Your task: The task requires restating, word for word, the lines of the entries below from the one containing "The image size is (1448, 840)." through the final one, both included.

Data in this exercise:
○ ○ ○ ○

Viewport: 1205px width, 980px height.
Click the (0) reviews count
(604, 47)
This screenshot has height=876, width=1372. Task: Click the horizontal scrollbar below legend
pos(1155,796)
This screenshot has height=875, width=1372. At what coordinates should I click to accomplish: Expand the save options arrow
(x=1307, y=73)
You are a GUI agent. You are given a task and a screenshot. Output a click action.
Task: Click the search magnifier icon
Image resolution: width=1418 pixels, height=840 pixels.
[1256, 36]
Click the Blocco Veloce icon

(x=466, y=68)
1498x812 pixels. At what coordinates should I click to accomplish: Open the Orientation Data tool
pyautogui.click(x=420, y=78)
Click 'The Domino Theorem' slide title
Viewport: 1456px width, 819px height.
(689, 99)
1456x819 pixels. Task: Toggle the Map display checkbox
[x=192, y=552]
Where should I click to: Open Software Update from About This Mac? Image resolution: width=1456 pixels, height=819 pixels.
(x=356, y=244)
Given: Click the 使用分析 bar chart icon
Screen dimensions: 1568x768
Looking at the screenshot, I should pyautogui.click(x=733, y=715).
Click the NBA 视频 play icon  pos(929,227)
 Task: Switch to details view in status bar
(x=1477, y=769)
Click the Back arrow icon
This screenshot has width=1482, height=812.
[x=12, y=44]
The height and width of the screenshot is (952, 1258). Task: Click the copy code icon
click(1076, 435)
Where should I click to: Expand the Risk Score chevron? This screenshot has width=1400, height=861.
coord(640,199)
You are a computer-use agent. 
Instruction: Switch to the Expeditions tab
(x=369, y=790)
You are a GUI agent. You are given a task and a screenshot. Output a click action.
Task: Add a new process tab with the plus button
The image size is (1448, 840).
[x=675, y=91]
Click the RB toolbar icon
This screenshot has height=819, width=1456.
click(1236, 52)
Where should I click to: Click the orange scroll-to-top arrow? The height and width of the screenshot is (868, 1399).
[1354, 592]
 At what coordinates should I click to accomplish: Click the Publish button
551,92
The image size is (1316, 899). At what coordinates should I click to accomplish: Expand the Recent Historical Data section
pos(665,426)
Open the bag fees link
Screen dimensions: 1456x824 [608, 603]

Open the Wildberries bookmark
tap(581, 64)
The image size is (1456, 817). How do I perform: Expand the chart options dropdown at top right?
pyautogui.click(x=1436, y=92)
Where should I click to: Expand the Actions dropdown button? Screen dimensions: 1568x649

○ ○ ○ ○

Answer space:
The image size is (1448, 840).
[x=675, y=91]
Click the RB toolbar icon
This screenshot has height=819, width=1456.
click(1236, 52)
Where should I click to: Click the orange scroll-to-top arrow? The height and width of the screenshot is (868, 1399).
[1354, 592]
 At what coordinates should I click to accomplish: Click the Publish button
551,92
The image size is (1316, 899). At what coordinates should I click to accomplish: Expand the Recent Historical Data section
pos(665,426)
Open the bag fees link
Screen dimensions: 1456x824 [608, 603]

Open the Wildberries bookmark
tap(581, 64)
The image size is (1456, 817). How do I perform: Expand the chart options dropdown at top right?
pyautogui.click(x=1436, y=92)
Where should I click to: Expand the Actions dropdown button? Screen dimensions: 1568x649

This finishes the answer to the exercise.